Die Fledermaus: Holy Waltz-King, Batman!

by / Dec. 1, 2015 11pm EST

In the otherwise giddy world of Die Fledermaus, insults are never taken lightly. Johann Strauss Jr.’s instantly popular 1874 operetta has as its central character Eisenstein (to be sung by Robert Zimmerman) who is bedeviled by his own incapacity to control himself. He insulted an official, which has landed him eight days in jail, largely due to the incompetence of his lawyer. 

Moreover, his tactless abandonment of inebriated friend Falke (Jeffrey Coyle), dressed in a bat costume (hence the title), on New Year’s Eve in the center of town has motivated the latter to arrange for an elaborate revenge to enfold at a masked ball being thrown by one Prince Orlovsky, a rich and gregarious Russian (sung here by Elizabeth Wojtowicz). Thus transpires a humorous succession of mistaken identities and flirtatious tête-à-têtes, all set to Strauss’s gorgeous waltzes and songs. This digs Eisenstein deeper into his hole: He makes a pass at an apparent Hungarian countess who in fact is his wife Rosalinda (Holly Bewlay) in disguise. At the end the whole party ends up at the police station where everything is sorted out. (All this would make great reality television.)

A key supporting character is the singing teacher Alfred, who it seems is incapable of shutting up. This Buffalo Opera Unlimited production of Die Fledermaus has Stephen Macdonald, a veteran Alfred, singing up a storm. Macdonald, a lyric tenor, feels Strauss’s music fits very well upon his voice, and he enjoys his incorrigible romanticism as he tries to re-woo Rosalinda, his former lover who now will have nothing to do with him despite the torch he holds for her. 

“He’s a bit of a roué,” Macdonald concedes, noting how completely uncaring he is about Rosalinda’s marriage and her determination to be faithful to Eisenstein. At the same time, he is willing to sacrifice for her, inasmuch as he agrees to pose as her husband, who ducked out to go to the ball, when the jailor comes to take the convicted prisoner to jail. Alfred’s gallantry means he spends all of Act II in prison. “He is genuinely in love with her and is determined to win back her affection,” says Macdonald, a love that has remained unrequited but true. “You don’t get the impression that there is a string of Rosalindas.”

## Exercise
Answer these from the article on Die Fledermaus:
(a) How many days in jail did Eisenstein get for insulting an official?
(b) Who sings Prince Orlovsky in this production?
(c) Where does Alfred spend all of Act II?

## Record excerpts

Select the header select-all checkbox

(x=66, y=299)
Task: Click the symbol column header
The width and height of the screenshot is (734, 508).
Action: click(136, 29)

## Written response
(a) Eight days.
(b) Elizabeth Wojtowicz.
(c) In prison.